Recorded data
━━━━━━━━━━━━━━━━━━━━━━━━━━━━━━
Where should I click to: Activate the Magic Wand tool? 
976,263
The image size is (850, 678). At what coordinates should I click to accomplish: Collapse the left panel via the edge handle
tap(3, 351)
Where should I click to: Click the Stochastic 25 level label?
━━━━━━━━━━━━━━━━━━━━━━━━━━━━━━
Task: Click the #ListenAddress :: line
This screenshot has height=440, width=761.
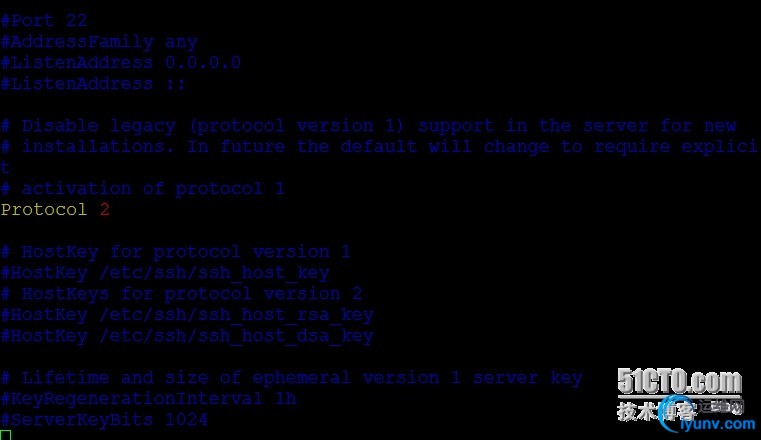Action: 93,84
━━━━━━━━━━━━━━━━━━━━━━━━━━━━━━
What needs to be done
Everything starting at the line containing "Where should I click to: Activate" and ending at the line containing "Where should I click to: Click" in the records above should be repeated exactly, and only that.

Solution to this problem
Where should I click to: Activate the Magic Wand tool? 
976,263
The image size is (850, 678). At what coordinates should I click to accomplish: Collapse the left panel via the edge handle
tap(3, 351)
Where should I click to: Click the Stochastic 25 level label?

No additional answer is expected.